In the United States, patients with mental illness or other behavioral issues are not technically chained but are instead restrained – at times forcibly so with straps or sedating chemicals – in psychiatric institutions or in prisons, the latter of which was never intended to help those with mental illness. The U.S. criminal justice system has become the de facto method of dealing with mental illness in face of the lack of social structures to help. About 15 percent of state prisoners and 24 percent of jail inmates report symptoms that meet the criteria for a psychiatric disorder, according to the U.S. Department of Justice, and more than 10 times the number of mentally ill patients are in prisons and jails than in state psychiatric hospitals, according to the Treatment Advocacy Center.
Carey’s article reports that “most countries in Africa, if they have a dedicated budget for mental health care at all, devote an average of less than 1 percent of their health spending to the problem, compared with 6 to 12 percent in the wealthy countries of the West.” In fact, the United States is on the low end, spending about 5.6 percent of its national health-care budget on mental health treatment, more than a quarter of which goes toward prescription drugs.
In any culture, mental illness is difficult for families, with the tension between the dignity and autonomy of the individual while families attend to their medical care and protecting them from themselves and others. An article from IRIN News points out that victims, former combatants, and their families in the Democratic Republic of Congo are allocated few provisions for mental health in North Kivu but that private clinics are working together with NGOs and communities to train mental health professionals, as well as pastors and traditional healers. They spread messages on the radio, in churches, and among state authorities to educate about mental illness and the available treatments, even if those treatments remain limited.

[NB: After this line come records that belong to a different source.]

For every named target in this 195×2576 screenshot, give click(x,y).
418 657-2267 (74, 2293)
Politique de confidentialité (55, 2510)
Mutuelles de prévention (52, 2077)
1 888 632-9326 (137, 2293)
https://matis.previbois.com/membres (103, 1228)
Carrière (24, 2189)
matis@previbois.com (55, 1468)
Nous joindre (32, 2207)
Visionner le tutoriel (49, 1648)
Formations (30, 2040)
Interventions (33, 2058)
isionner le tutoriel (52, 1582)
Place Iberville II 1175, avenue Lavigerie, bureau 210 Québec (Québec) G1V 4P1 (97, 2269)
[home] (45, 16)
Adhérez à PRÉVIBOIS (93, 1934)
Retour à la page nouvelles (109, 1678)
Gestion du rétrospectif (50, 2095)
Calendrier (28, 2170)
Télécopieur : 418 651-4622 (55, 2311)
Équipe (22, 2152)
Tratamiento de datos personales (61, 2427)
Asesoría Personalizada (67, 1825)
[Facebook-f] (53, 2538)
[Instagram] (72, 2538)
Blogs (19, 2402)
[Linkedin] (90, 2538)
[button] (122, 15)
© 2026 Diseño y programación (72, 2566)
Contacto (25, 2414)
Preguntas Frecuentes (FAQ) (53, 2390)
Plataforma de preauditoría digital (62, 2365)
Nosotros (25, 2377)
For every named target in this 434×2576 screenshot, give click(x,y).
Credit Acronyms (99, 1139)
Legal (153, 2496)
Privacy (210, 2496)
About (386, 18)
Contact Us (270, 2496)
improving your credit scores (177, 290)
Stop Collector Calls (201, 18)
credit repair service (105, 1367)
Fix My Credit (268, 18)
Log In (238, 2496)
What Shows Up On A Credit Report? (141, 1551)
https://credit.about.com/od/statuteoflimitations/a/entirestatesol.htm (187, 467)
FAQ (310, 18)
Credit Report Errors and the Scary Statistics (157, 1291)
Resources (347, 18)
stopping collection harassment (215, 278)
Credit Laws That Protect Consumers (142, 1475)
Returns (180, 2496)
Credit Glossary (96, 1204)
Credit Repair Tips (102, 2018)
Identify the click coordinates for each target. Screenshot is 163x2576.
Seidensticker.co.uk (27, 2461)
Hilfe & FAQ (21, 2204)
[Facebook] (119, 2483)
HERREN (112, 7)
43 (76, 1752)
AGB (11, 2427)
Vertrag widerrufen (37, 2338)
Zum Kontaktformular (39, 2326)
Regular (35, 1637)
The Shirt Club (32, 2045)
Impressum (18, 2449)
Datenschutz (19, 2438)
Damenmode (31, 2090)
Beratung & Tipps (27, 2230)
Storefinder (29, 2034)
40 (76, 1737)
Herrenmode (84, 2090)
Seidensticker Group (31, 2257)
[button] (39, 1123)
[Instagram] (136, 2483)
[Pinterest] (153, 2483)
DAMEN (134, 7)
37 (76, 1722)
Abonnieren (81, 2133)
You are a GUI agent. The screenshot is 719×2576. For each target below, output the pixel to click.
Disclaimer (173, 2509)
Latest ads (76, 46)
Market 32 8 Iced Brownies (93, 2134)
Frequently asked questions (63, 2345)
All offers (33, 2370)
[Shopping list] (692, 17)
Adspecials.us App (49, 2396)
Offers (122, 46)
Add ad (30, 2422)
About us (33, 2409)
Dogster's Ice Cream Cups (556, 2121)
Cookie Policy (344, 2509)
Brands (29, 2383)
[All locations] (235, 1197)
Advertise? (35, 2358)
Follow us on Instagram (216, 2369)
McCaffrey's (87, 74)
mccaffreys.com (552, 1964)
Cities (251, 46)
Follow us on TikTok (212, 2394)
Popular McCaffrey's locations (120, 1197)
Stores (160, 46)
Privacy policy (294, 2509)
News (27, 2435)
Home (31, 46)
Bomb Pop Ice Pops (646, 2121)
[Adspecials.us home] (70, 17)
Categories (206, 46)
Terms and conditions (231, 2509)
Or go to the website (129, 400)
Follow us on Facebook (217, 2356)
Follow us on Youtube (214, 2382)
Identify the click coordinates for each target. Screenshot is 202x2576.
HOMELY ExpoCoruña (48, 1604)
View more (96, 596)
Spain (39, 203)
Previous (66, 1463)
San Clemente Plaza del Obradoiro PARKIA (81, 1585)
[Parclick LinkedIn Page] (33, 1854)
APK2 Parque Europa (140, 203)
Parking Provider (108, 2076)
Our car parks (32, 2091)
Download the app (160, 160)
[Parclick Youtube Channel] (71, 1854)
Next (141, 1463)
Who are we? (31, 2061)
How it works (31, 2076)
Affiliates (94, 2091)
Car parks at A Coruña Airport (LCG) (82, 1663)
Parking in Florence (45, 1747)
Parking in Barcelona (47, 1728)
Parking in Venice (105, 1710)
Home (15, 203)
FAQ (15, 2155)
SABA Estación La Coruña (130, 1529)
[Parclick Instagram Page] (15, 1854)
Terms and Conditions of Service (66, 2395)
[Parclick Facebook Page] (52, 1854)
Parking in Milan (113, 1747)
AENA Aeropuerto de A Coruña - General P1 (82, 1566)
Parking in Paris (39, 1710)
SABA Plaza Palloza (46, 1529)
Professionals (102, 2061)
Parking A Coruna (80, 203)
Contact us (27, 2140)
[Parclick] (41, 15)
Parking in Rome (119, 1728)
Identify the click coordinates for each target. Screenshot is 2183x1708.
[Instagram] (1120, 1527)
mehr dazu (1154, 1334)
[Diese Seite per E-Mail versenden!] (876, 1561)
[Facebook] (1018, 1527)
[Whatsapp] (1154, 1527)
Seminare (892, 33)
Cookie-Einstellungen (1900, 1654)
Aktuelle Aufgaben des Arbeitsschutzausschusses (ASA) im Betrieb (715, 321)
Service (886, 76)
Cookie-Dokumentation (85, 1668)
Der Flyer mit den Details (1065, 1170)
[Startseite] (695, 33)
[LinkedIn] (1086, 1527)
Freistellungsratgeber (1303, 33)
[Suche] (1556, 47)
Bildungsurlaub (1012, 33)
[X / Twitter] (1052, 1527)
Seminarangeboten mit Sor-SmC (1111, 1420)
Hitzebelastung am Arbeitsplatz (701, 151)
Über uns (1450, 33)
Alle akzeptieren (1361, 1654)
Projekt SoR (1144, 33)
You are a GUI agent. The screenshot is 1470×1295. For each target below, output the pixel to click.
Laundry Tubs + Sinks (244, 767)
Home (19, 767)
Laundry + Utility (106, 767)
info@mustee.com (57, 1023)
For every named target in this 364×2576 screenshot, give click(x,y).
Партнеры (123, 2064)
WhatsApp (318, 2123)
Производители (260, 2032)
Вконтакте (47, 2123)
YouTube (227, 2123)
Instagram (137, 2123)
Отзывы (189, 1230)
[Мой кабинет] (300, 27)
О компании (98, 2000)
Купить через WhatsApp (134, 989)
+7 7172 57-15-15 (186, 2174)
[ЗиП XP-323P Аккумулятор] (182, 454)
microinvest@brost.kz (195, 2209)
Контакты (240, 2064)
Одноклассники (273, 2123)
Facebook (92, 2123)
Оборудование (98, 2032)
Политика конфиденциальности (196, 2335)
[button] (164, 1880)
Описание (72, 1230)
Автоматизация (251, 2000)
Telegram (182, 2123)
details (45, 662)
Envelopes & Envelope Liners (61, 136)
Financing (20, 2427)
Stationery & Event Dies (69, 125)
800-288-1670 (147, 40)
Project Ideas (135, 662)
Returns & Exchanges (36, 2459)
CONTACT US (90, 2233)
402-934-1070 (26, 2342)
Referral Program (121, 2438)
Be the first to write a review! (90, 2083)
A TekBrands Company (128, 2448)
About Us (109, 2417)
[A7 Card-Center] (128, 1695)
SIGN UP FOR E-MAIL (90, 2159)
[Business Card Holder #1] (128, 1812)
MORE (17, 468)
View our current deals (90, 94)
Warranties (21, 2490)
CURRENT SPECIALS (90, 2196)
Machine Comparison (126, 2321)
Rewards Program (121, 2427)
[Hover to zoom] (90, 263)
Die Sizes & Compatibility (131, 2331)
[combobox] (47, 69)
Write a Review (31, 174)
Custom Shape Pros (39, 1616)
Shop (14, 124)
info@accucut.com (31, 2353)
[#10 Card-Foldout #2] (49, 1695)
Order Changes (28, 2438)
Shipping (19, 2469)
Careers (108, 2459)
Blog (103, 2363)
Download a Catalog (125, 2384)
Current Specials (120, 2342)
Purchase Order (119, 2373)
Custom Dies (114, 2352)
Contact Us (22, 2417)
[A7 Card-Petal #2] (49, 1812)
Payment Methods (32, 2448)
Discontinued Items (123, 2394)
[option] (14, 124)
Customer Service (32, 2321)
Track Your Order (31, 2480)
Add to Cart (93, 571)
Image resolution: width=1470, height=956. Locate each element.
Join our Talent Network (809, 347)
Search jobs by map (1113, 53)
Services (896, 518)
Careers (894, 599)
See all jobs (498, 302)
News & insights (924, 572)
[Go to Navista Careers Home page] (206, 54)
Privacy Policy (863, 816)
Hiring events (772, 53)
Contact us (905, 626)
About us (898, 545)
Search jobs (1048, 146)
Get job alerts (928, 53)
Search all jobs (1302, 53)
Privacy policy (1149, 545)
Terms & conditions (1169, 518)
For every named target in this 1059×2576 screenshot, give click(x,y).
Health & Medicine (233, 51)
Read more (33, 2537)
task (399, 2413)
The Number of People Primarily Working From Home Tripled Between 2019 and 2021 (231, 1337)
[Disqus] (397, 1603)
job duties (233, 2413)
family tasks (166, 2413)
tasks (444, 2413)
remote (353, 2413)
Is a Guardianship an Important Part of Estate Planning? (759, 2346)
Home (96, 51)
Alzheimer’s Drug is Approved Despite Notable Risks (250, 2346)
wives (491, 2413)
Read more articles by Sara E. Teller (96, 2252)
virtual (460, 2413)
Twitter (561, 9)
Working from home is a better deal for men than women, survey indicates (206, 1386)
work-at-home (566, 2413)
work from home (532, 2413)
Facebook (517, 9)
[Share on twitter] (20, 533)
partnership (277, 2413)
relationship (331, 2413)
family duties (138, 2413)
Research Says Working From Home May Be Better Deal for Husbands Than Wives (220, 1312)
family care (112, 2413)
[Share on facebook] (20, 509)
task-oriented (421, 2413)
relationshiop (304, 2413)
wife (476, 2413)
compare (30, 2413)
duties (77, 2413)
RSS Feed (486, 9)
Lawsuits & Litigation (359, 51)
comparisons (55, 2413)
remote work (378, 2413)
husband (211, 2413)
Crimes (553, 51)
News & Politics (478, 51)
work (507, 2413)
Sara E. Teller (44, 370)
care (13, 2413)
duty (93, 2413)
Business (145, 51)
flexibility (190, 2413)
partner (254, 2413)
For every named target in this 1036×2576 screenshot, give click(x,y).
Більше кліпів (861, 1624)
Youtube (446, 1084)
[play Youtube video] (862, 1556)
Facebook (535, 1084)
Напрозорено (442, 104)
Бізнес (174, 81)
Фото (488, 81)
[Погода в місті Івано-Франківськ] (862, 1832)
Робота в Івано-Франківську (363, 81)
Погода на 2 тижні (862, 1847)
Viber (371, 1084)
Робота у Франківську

By only focusing on one aspect of mental health treatment in a foreign place while neglecting to mention how the United States similarly treats much of its population or that many of the treatments described are part of a larger treatment effort, The New York Times piece sadly overlooks the holistic approach that is vital to treating mental health issues – including mental, physical, and spiritual aspects.
Carrie Reiling is a PhD candidate in political science at the University of California, Irvine and is an editorial assistant for The CIHA Blog.